The (Iraqi) embassy, in a written statement, said U.S. soldiers are "compelled by the law of land warfare and core values to stop willful and unnecessary use of physical violence on prisoners."
This is pretty cut and dried stuff here. In the aftermath of the occupation, our rules of engagement are confused and bound with conflicting guilt, whether to meddle in Iraq's internal affairs and treat their government as a satellite to US policy, or to do nothing and be blamed for anything negative that comes out of the region. Meanwhile, the US has no problem blowing much of Iraq's more troublesome cities to bits, and they appear poised to do so in Najaf:
This Bloomberg story reads like a nightmare, with almost every bad consequence of this failed policy in Iraq coming to bear in a few short paragraphs:
Aug. 10 (Bloomberg) -- U.S.-led coalition forces in Najaf clashed with insurgents loyal to Shiite Muslim cleric Moqtada al- Sadr for a sixth day, the military said in a statement e-mailed from Baghdad.
A U.S. military spokesman said yesterday by telephone from Baghdad that at least 360 militiamen and four U.S. soldiers have been killed in Najaf, the site of Iraq's holiest Shiite shrine, since Thursday.
Insurgents across Iraq have targeted coalition forces and Iraqi officials since the U.S. on June 28 handed over sovereignty to an interim administration led by Prime Minister Ayad Allawi. The violence has hampered the country's oil industry and yesterday led the Southern Oil Co. to stop output of crude oil, Agence France-Presse reported.
Disrupted Iraqi oil shipments helped to push crude oil prices close to a record today. Earlier, crude oil for September delivery hit a record $44.99 a barrel in after-hours electronic trading on the New York Mercantile Exchange. Southern Oil is the only outlet for oil in Iraq, the Middle East's fifth-largest producer, after attacks on the country's northern export pipeline.
Poland, citing a ``deteriorated security situation,'' yesterday handed control of An-Najaf and Al-Qadisiyah provinces to the U.S. Marines, according to a statement posted on the Polish military command's Web site.

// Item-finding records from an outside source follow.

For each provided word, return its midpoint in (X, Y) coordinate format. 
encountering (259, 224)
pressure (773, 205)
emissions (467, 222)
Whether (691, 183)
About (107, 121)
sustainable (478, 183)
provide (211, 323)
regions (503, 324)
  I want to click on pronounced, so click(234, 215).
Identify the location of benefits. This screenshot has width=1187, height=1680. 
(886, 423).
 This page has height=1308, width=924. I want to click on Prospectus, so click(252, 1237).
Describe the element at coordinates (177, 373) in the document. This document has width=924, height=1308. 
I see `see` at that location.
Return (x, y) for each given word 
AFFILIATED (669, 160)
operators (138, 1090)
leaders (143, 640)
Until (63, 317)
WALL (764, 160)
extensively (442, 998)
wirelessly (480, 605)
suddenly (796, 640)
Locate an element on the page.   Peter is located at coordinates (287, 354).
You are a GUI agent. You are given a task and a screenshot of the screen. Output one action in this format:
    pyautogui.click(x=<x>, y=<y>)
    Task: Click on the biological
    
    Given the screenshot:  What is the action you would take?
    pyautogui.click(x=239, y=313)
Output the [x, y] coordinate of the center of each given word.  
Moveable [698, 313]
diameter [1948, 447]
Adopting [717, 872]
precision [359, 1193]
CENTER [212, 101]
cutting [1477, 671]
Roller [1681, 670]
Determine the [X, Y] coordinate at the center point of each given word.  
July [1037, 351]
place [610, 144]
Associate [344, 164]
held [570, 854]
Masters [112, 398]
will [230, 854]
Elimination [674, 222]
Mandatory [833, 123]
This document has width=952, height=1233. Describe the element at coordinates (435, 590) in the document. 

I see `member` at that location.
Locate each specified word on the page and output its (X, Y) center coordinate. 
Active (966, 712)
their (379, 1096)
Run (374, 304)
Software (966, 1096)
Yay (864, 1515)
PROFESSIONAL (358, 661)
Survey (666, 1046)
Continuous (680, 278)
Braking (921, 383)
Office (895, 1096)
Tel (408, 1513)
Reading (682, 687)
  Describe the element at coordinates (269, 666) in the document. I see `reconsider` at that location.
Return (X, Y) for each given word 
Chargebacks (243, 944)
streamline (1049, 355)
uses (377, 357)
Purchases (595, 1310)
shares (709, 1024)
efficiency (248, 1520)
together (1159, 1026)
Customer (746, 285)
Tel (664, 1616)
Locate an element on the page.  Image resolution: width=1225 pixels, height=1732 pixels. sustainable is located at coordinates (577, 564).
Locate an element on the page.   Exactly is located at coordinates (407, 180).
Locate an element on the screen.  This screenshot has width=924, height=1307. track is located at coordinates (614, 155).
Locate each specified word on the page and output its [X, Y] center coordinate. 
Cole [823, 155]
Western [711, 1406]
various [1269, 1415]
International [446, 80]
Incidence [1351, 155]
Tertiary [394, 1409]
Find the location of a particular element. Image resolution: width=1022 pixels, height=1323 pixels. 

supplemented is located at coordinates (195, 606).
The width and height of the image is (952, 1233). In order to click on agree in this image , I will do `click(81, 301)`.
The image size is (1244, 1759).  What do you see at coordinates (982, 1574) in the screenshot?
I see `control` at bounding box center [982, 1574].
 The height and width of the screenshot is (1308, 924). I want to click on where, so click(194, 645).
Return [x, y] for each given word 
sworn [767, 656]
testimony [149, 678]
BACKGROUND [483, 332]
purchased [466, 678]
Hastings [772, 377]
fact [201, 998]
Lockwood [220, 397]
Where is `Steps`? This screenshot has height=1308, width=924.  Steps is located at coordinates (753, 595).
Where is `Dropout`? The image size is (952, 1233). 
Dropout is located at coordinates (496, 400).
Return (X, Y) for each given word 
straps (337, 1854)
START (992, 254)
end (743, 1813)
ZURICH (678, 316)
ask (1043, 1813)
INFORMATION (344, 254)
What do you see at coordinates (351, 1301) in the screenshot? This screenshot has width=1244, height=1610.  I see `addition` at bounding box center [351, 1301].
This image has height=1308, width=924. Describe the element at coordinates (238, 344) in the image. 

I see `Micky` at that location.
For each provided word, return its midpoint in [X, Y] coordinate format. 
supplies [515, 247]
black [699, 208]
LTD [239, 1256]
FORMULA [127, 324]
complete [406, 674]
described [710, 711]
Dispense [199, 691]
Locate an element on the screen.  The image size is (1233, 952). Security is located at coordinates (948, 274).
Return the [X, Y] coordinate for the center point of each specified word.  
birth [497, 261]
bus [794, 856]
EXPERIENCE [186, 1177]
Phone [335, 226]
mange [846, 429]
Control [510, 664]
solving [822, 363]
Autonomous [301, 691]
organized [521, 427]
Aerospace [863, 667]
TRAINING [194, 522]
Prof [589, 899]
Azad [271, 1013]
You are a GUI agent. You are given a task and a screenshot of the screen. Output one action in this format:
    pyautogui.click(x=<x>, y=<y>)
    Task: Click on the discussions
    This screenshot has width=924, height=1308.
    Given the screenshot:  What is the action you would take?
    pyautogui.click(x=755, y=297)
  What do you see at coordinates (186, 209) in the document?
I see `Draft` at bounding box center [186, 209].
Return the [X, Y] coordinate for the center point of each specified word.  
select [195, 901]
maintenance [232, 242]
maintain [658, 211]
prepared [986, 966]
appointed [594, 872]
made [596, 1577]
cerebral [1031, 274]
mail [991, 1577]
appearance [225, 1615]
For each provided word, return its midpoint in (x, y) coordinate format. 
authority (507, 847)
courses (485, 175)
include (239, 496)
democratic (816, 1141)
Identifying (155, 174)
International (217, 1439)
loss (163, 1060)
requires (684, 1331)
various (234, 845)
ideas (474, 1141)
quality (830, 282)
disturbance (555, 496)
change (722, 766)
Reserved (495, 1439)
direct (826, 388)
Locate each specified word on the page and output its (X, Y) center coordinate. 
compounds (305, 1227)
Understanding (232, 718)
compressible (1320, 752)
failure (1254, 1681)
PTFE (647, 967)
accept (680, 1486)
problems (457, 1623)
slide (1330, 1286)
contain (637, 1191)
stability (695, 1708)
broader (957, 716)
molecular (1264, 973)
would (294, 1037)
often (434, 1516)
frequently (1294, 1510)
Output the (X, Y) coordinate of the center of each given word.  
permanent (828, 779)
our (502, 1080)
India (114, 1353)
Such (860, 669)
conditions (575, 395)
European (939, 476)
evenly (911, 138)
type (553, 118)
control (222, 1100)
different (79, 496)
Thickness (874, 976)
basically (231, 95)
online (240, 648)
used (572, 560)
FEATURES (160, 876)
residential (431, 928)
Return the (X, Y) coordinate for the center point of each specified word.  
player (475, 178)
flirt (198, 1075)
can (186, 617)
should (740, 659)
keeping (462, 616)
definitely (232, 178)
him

Poland will remain in control in Babil, Karbala and Wasit provinces, the military said in the statement.
The eastern European nation, which commands a nine-country division of 6,200 soldiers stationed in southern Iraq, yesterday discussed with the U.S. how the Polish contingent in Iraq will be reduced when the Iraqi government has control in the country, Poland's Prime Minister Marek Belka said after meeting U.S. President George W. Bush.
The U.S. military today urged civilians in Najaf to evacuate the combat zone, AFP said. Soldiers in military vehicles drove around the city urging civilians to flee the area, AFP said.
Al-Sadr said yesterday he would defend Najaf ``until my last drop of blood,'' AFP reported.
OK, but what's the bad news? We're only about to blow up the holiest city in the country, kill one of its most popular leaders (made popular by his opposition to the occupation), while in the meantime oil production has ground to a halt, and our staunchest non-English-speaking ally wants out. What's the problem?
All of this tlak about John Kerry ceding territory to the GOP by saying he would have authorized the war anyway and he doesn't regret his vote is meaningless, in my opinion. Iraq is Bush's mess, and it's on Iraq which he will ultimately be judged.